Introduction

Atherosclerosis is a chronic inflammatory disease affecting medium and large-sized arteries that results from a diverse number of cellular and molecular processes. Tissue resident macrophages occupy a central role and are able to switch between pro- and anti-inflammatory functions as required [1]. Advances in vascular imaging continue to expand upon our understanding of the dysfunctional macrophage in cardiovascular disease. Several positron emission tomography (PET) tracers may facilitate a better understanding of atherosclerosis and guide translational opportunities for future therapies [2].

Deep learning or machine learning is a branch of artificial intelligence in which models are trained to mathematically extract features and draw inferences from inputs to address seemingly subjective problems. These models, which are designed to emulate human learning, build on prior experience and performance to refine their approach to tasks. These models are fed examples (trained) and taught to extract features in a hierarchical fashion, combining simpler concepts to learn more complex ones.
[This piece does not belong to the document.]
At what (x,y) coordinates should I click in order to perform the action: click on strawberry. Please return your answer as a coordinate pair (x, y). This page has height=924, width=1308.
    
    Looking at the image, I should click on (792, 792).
Rather than deriving an analytical solution to a given problem—which may be arbitrarily complex, deep learning models develop a solution through iterative improvement of a previous model, updating the defined parameters to yield slightly improved outputs with respect to a performance metric (such as the Dice Similarity Coefficient) [3]. This cyclic process of predicting and updating can often be repeated until a satisfactory level of confidence is reached.
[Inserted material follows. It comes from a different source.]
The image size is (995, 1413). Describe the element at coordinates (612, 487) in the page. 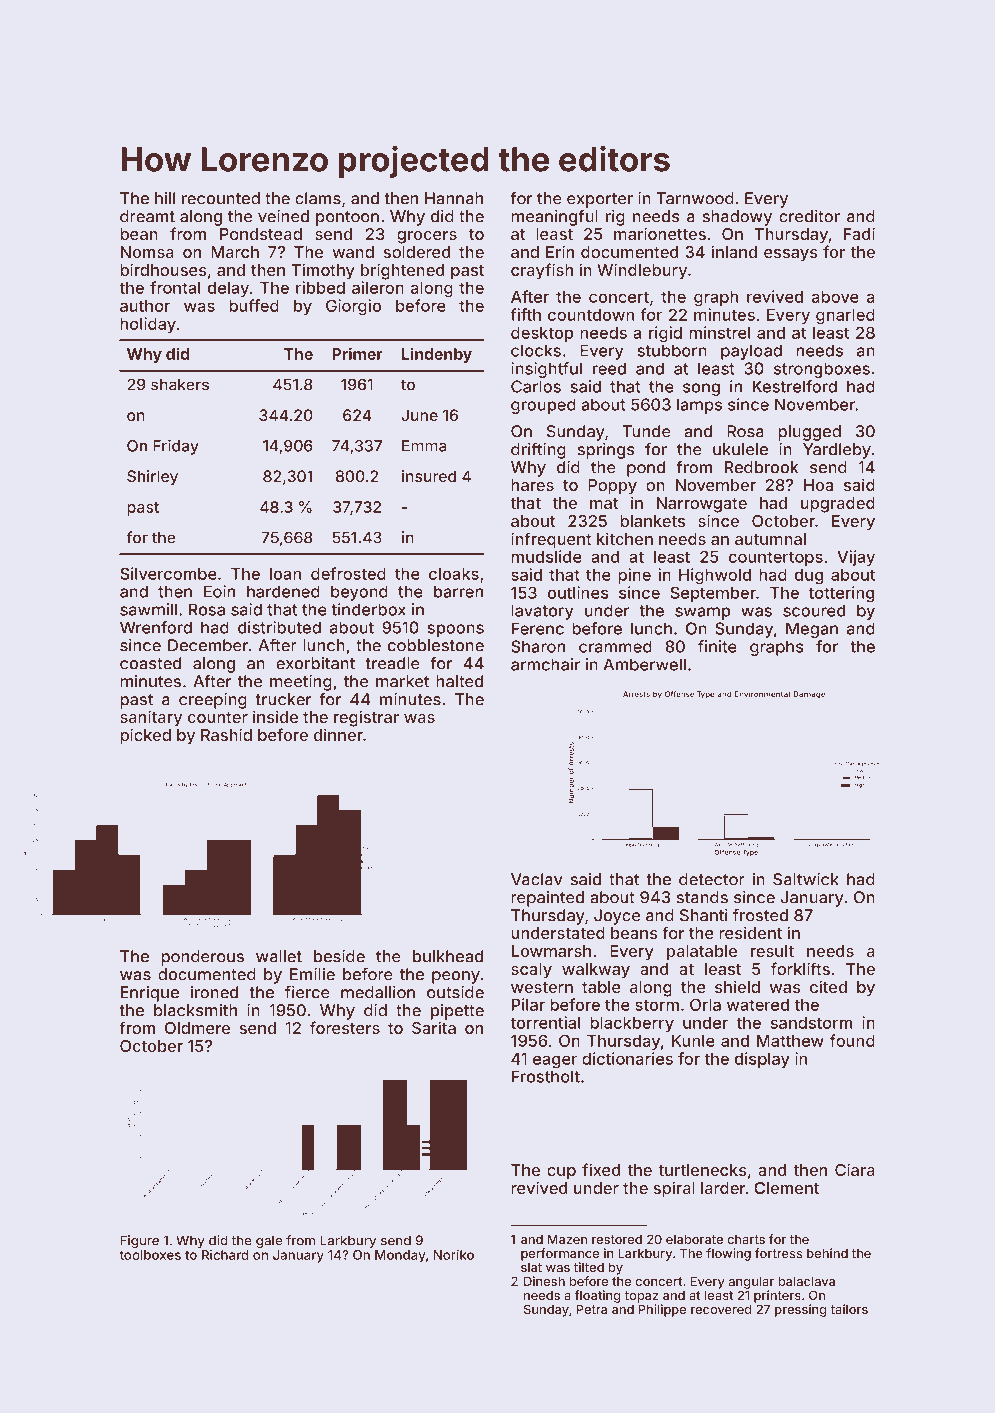

I see `Poppy` at that location.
When the subject of these models is image-based, capturing the local context of data points becomes crucial to their interpretation—pixels are not observed in isolation but rather in clusters to derive meaning. Traditional neural networks vectorize their inputs, discarding all spatial significance of the data. To counteract this, the convolution operator which applies a matrix (kernel) of values to each pixel, taking a weighted average of it and all its surroundings was used. Each convolution kernel acts as a filter, and a network can use hundreds of these filters (each iteratively optimised) to identify pertinent features located at any point in the image. Networks utilising this tool are aptly given the name—Convolutional Neural Networks (CNNs).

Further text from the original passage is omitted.